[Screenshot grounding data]
════════════════════
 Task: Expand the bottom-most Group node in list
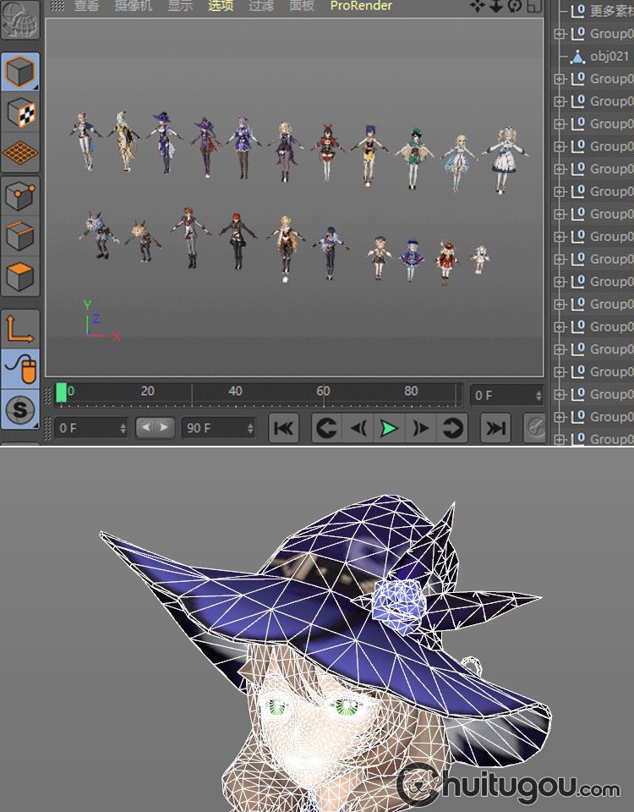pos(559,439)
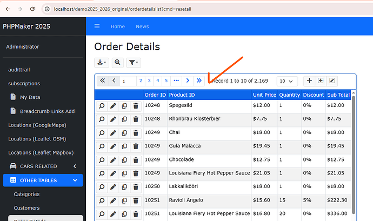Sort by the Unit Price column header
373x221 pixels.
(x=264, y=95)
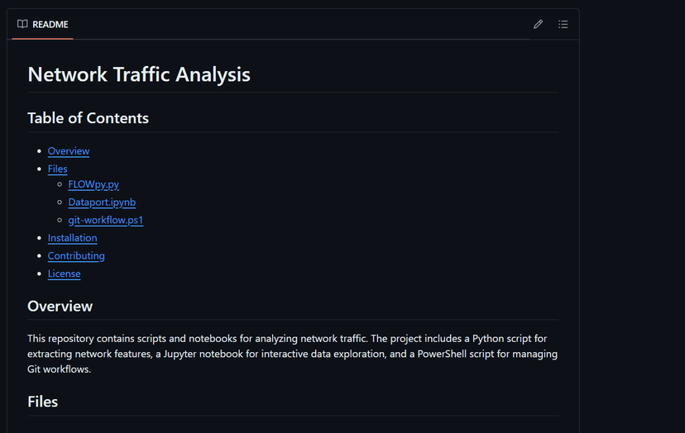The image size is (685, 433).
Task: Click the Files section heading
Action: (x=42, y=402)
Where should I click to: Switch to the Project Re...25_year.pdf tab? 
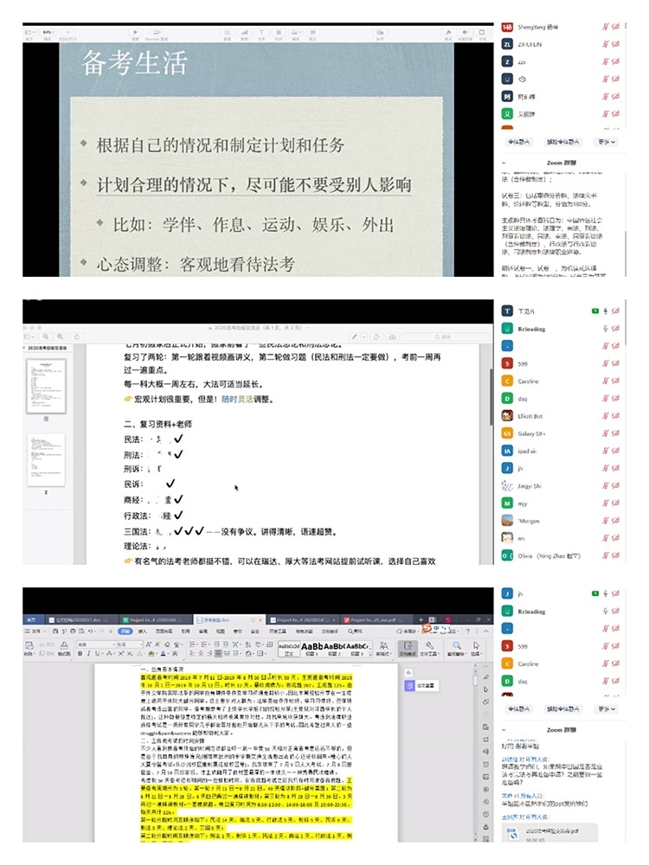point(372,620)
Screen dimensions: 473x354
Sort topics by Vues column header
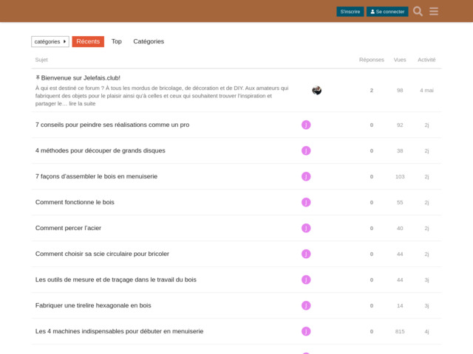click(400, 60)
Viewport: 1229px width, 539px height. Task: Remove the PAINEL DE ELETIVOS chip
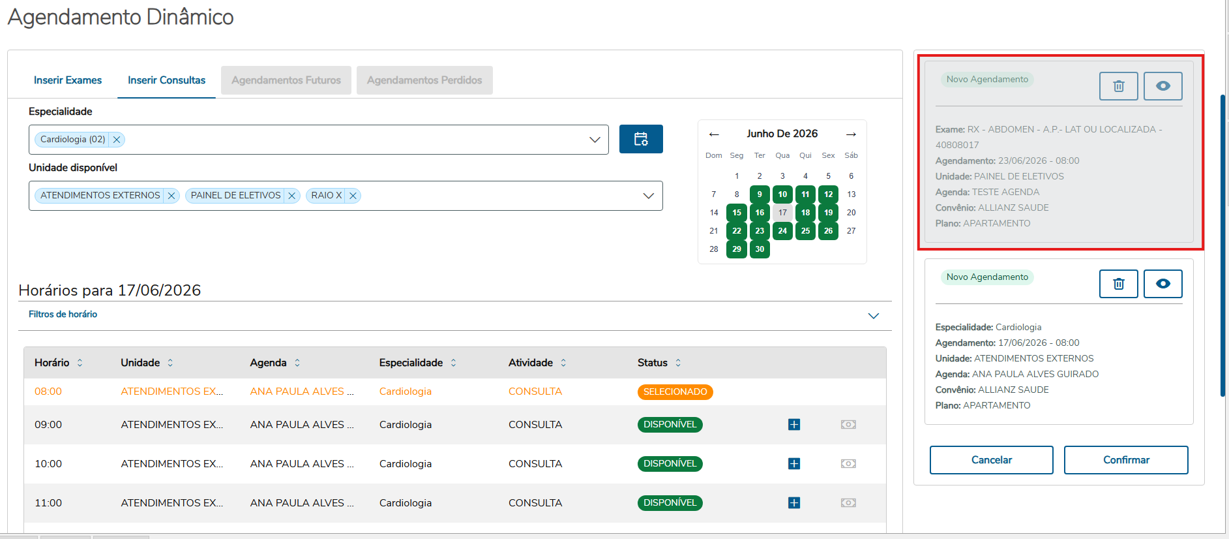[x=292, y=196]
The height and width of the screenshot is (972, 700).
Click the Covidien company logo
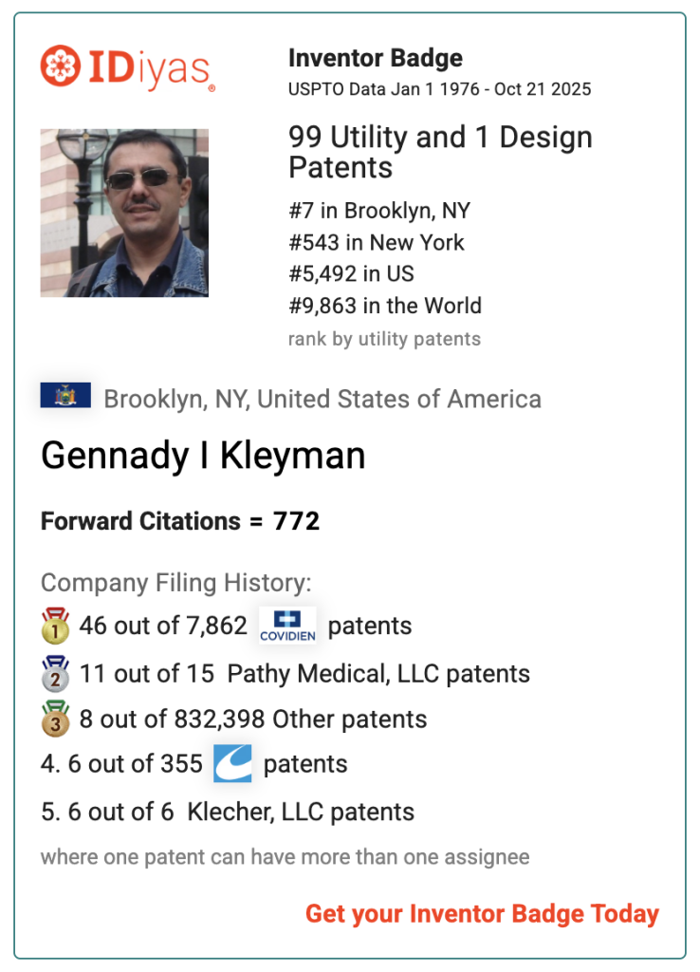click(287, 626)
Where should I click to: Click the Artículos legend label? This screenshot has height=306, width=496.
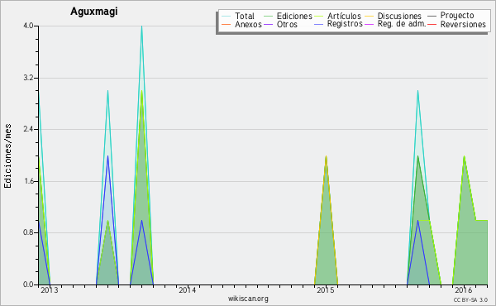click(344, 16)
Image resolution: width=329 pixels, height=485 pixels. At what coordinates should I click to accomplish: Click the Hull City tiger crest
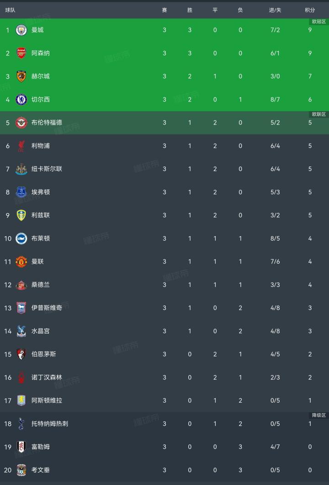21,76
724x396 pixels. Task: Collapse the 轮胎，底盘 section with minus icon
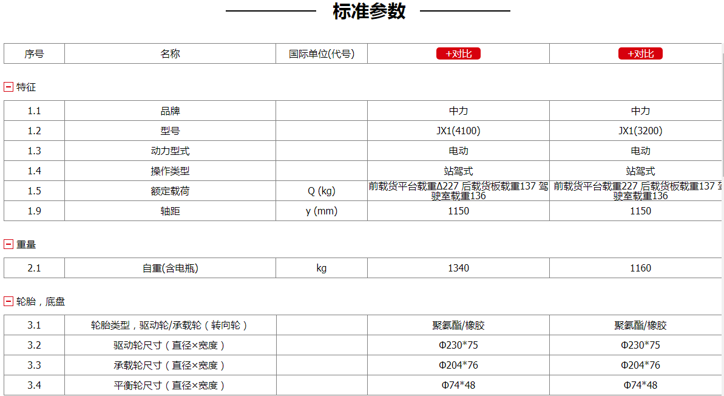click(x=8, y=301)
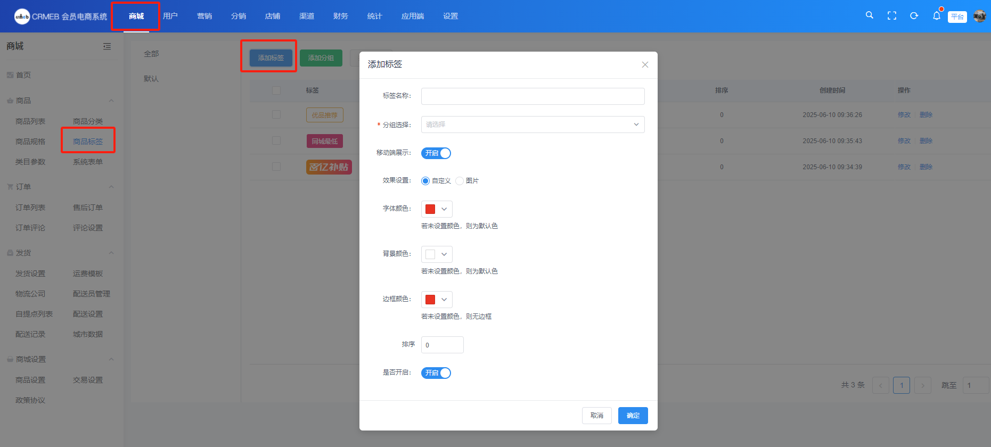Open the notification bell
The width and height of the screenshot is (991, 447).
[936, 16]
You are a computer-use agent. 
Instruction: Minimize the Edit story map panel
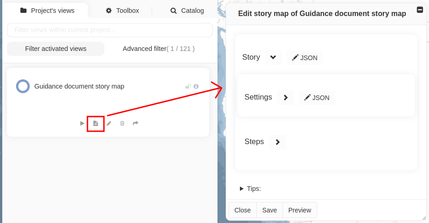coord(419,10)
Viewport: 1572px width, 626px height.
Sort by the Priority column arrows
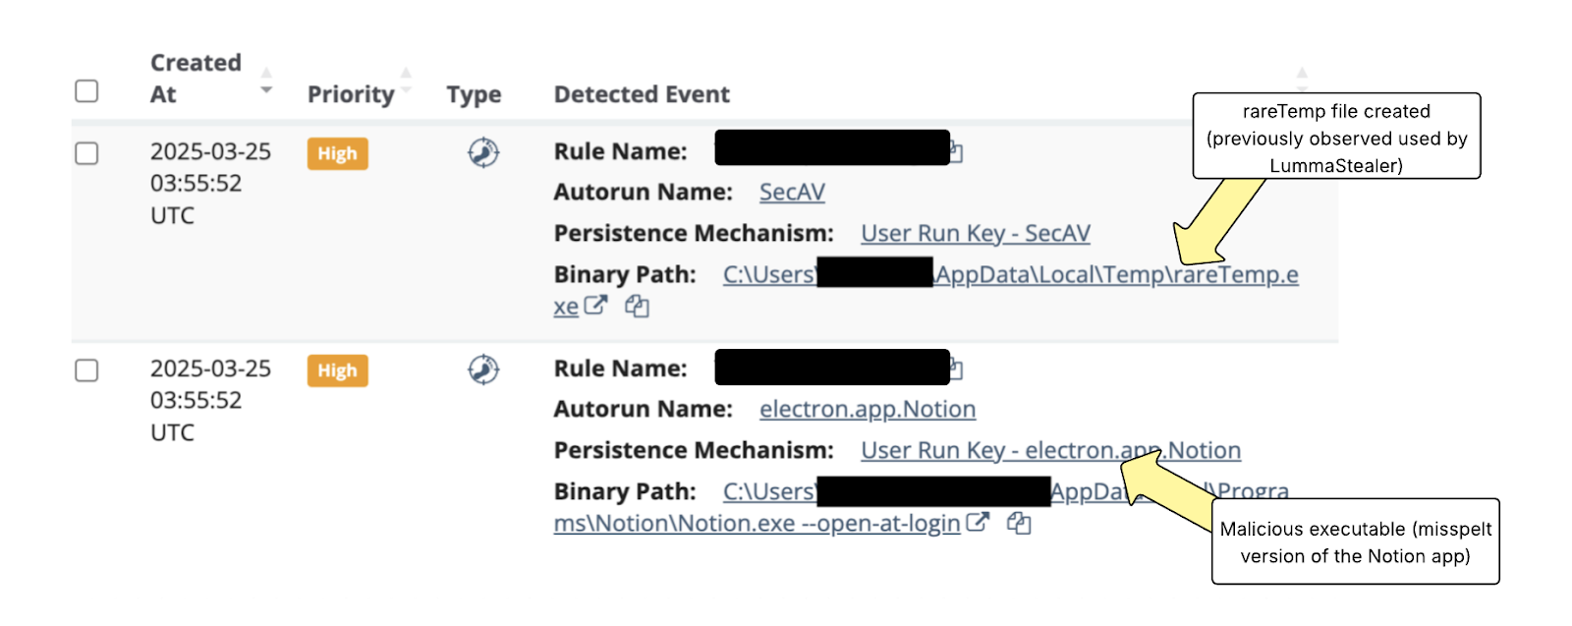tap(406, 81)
════════════════════
Assignment →
Counting the line with "Viewport: 1572px width, 626px height." and the last line of the data above, transcribe those two lines and every line between them exactly, without the pictures.

Written answer →
Viewport: 1572px width, 626px height.
Sort by the Priority column arrows
tap(406, 81)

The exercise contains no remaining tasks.